TASK TO CARRY OUT: Every line in the records below that holds the word "computer" is to be copied.
[ENTRIES SHOWN Boundary: Start]
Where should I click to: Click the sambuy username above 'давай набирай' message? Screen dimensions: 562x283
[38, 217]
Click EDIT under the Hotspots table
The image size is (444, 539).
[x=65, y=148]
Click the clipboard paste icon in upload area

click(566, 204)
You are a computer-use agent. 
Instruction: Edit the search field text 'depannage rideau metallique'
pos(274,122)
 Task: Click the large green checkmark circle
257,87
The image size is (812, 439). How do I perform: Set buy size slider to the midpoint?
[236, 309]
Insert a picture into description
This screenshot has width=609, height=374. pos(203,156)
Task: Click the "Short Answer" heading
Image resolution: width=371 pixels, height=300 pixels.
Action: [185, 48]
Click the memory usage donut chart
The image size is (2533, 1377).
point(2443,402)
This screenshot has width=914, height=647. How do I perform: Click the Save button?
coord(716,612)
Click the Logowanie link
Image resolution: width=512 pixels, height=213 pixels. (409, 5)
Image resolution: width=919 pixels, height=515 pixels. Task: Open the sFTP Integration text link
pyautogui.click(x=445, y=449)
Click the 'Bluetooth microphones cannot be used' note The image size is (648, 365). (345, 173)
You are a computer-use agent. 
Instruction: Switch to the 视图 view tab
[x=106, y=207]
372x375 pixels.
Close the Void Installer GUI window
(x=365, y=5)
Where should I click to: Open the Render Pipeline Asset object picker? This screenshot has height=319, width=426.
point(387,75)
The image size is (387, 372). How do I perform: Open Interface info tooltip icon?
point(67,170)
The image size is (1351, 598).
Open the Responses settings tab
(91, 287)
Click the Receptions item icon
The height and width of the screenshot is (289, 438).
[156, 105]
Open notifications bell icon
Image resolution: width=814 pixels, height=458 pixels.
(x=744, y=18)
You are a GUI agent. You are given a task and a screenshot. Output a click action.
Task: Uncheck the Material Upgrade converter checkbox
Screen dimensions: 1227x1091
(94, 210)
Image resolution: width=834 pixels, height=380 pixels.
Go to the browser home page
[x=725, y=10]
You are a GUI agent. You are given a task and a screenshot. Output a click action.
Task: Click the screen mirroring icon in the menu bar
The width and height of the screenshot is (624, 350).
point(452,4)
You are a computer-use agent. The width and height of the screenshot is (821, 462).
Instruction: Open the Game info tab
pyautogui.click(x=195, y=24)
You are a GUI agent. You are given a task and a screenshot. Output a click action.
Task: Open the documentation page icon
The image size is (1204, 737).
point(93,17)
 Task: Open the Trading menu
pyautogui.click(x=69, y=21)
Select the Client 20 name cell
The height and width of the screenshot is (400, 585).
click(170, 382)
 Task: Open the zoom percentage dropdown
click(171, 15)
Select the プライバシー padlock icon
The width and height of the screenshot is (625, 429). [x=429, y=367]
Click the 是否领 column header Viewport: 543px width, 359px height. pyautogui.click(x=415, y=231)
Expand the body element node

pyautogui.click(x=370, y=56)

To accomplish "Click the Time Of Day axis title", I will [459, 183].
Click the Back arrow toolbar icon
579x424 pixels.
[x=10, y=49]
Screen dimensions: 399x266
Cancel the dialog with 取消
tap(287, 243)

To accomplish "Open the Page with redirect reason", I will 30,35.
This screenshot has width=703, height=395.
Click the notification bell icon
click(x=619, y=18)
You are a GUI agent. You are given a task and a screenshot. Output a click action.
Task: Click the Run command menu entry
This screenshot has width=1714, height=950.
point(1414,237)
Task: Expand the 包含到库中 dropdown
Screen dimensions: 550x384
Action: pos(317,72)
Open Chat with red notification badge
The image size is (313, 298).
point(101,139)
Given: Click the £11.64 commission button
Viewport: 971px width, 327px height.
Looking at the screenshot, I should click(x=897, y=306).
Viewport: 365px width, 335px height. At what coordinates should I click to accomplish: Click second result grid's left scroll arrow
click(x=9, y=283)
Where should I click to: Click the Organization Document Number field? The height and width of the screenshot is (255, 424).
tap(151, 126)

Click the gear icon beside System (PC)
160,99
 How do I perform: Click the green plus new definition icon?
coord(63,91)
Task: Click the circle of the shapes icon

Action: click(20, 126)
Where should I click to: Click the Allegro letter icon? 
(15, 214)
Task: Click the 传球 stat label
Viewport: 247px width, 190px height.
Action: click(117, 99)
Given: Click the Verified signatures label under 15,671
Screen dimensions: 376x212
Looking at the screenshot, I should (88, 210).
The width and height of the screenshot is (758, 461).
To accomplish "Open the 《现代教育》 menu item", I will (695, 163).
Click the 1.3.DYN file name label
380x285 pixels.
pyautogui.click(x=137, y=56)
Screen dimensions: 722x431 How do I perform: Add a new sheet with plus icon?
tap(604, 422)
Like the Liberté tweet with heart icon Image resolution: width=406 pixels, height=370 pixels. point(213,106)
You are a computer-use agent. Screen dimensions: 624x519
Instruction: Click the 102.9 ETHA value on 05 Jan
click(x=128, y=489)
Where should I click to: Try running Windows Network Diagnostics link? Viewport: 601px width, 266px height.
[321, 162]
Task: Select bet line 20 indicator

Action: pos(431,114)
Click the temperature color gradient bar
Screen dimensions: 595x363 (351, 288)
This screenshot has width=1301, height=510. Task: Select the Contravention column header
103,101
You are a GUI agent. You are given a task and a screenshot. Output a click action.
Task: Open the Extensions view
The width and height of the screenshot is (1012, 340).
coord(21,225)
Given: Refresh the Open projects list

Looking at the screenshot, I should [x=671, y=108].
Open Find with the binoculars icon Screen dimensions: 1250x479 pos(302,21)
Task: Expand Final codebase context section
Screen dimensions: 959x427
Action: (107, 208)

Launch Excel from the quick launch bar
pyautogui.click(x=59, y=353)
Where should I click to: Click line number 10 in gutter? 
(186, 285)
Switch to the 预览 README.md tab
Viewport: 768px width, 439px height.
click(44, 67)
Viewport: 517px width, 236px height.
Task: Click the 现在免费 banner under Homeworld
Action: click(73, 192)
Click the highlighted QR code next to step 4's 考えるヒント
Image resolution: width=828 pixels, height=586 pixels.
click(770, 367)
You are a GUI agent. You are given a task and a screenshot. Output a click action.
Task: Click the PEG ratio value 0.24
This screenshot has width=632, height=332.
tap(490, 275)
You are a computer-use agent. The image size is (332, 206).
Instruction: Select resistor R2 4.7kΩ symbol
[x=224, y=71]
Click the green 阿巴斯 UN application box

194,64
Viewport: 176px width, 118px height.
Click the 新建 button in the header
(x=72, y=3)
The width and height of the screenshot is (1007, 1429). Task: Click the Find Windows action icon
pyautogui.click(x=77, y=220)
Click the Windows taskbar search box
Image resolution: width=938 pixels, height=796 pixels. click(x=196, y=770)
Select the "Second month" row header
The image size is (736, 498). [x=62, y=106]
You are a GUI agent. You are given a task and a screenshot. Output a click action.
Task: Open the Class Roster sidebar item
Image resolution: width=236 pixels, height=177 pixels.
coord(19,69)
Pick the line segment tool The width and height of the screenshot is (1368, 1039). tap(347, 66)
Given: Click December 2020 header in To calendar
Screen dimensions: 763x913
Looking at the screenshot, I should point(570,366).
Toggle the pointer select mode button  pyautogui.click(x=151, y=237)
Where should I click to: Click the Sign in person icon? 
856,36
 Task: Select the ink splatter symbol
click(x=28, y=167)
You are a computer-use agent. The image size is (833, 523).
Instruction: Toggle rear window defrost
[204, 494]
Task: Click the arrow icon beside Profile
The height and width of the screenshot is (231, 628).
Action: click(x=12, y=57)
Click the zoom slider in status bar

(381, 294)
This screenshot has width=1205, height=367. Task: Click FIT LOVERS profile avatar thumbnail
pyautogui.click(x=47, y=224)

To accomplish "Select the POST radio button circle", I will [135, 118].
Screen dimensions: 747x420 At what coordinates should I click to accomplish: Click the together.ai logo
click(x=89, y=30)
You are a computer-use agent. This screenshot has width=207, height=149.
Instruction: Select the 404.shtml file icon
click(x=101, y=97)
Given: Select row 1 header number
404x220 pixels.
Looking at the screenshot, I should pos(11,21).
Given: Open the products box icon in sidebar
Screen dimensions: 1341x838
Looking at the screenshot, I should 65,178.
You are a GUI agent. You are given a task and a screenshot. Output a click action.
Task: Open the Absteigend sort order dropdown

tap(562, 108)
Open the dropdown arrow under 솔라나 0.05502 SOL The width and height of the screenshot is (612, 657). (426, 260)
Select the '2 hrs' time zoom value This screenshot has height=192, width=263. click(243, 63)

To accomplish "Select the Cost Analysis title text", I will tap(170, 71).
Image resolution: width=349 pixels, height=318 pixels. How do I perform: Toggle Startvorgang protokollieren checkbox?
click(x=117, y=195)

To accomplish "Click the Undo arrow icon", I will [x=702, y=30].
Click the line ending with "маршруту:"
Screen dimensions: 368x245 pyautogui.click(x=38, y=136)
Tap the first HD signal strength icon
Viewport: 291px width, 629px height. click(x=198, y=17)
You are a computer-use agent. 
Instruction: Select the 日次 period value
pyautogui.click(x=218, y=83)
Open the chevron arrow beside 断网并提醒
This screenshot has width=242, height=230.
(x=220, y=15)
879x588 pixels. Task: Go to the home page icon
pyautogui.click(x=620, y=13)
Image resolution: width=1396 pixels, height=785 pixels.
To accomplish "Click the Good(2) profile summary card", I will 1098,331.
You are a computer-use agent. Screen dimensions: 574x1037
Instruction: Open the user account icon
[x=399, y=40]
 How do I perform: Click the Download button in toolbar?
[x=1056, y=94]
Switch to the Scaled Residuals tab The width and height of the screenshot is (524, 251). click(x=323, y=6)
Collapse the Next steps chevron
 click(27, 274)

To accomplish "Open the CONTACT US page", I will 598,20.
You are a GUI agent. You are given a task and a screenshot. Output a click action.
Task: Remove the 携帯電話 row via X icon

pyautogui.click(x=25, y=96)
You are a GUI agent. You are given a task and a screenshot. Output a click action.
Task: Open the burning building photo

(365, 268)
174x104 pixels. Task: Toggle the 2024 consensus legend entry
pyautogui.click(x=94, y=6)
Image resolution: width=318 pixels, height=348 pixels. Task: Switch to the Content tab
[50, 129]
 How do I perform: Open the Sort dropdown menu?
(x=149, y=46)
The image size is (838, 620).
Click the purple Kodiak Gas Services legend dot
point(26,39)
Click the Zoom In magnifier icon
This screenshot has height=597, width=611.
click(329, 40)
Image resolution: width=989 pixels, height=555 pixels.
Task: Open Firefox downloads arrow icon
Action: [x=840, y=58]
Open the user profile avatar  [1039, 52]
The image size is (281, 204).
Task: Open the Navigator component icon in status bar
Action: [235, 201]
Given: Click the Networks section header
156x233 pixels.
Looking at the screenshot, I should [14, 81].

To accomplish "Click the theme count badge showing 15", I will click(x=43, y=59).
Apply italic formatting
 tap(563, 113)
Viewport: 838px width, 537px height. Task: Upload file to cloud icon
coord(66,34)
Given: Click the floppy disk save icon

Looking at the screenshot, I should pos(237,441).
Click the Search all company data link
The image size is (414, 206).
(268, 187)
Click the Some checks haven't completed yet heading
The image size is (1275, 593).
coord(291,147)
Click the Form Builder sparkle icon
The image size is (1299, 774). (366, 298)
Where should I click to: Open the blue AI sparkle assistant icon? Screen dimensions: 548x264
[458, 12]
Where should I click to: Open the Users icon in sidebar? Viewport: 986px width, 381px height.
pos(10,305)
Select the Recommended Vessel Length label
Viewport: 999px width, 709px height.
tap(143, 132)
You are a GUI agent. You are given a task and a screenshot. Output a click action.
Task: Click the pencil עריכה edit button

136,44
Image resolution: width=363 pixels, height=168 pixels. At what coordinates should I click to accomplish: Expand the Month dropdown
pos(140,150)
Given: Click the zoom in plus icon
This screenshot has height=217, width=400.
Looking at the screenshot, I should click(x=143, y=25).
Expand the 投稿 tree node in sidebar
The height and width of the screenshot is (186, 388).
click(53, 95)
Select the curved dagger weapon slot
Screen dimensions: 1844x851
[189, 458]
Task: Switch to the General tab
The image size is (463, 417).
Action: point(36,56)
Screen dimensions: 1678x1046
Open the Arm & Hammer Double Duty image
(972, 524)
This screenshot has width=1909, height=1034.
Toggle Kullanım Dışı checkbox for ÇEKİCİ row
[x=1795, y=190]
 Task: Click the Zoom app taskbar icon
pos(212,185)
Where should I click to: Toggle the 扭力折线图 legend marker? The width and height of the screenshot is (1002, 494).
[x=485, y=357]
[ENTRIES SHOWN Boundary: End]
RESULT FOR THIS TASK:
You are a computer-use agent. 
You are a computer-use agent. 
You are a computer-use agent. The width and height of the screenshot is (821, 462).
You are a computer-use agent. Screen dimensions: 624x519
You are a computer-use agent. The image size is (332, 206).
You are a computer-use agent. The image size is (833, 523).
You are a computer-use agent. This screenshot has width=207, height=149.
You are a computer-use agent. 
You are a computer-use agent. Screen dimensions: 574x1037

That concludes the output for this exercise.